**Stored data**
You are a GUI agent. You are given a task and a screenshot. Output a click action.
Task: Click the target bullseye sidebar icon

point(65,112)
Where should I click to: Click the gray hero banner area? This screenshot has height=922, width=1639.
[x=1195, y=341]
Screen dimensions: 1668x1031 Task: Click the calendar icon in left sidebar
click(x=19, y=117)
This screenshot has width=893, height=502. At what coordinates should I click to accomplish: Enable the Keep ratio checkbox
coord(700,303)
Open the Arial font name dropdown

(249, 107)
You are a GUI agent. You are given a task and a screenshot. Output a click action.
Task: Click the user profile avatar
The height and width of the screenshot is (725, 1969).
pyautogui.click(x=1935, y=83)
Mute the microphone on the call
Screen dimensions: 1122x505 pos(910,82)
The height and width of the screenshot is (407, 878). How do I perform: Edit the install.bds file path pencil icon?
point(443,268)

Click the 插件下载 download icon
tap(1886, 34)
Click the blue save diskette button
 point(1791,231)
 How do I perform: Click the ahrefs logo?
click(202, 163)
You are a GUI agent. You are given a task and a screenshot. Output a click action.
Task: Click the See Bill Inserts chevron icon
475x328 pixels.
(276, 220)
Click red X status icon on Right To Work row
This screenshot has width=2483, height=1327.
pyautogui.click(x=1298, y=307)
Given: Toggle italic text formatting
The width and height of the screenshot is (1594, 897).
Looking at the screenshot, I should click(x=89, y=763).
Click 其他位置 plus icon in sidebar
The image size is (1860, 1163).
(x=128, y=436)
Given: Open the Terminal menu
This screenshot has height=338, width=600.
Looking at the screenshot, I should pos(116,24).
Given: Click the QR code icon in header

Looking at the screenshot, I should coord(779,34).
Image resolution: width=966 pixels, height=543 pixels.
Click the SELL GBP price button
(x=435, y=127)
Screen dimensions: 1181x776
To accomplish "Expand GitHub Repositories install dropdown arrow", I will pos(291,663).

**What you should do**
Starting at the first line of the data above, please restate word for word every line up to and including the one that holds "Given: Toggle italic text formatting", and add nothing else.

**Reply**
You are a GUI agent. You are given a task and a screenshot. Output a click action.
Task: Click the target bullseye sidebar icon

point(65,112)
Where should I click to: Click the gray hero banner area? This screenshot has height=922, width=1639.
[x=1195, y=341]
Screen dimensions: 1668x1031 Task: Click the calendar icon in left sidebar
click(x=19, y=117)
This screenshot has width=893, height=502. At what coordinates should I click to accomplish: Enable the Keep ratio checkbox
coord(700,303)
Open the Arial font name dropdown

(249, 107)
You are a GUI agent. You are given a task and a screenshot. Output a click action.
Task: Click the user profile avatar
The height and width of the screenshot is (725, 1969).
pyautogui.click(x=1935, y=83)
Mute the microphone on the call
Screen dimensions: 1122x505 pos(910,82)
The height and width of the screenshot is (407, 878). How do I perform: Edit the install.bds file path pencil icon?
point(443,268)

Click the 插件下载 download icon
tap(1886, 34)
Click the blue save diskette button
 point(1791,231)
 How do I perform: Click the ahrefs logo?
click(202, 163)
You are a GUI agent. You are given a task and a screenshot. Output a click action.
Task: Click the See Bill Inserts chevron icon
475x328 pixels.
(276, 220)
Click red X status icon on Right To Work row
This screenshot has width=2483, height=1327.
pyautogui.click(x=1298, y=307)
Given: Toggle italic text formatting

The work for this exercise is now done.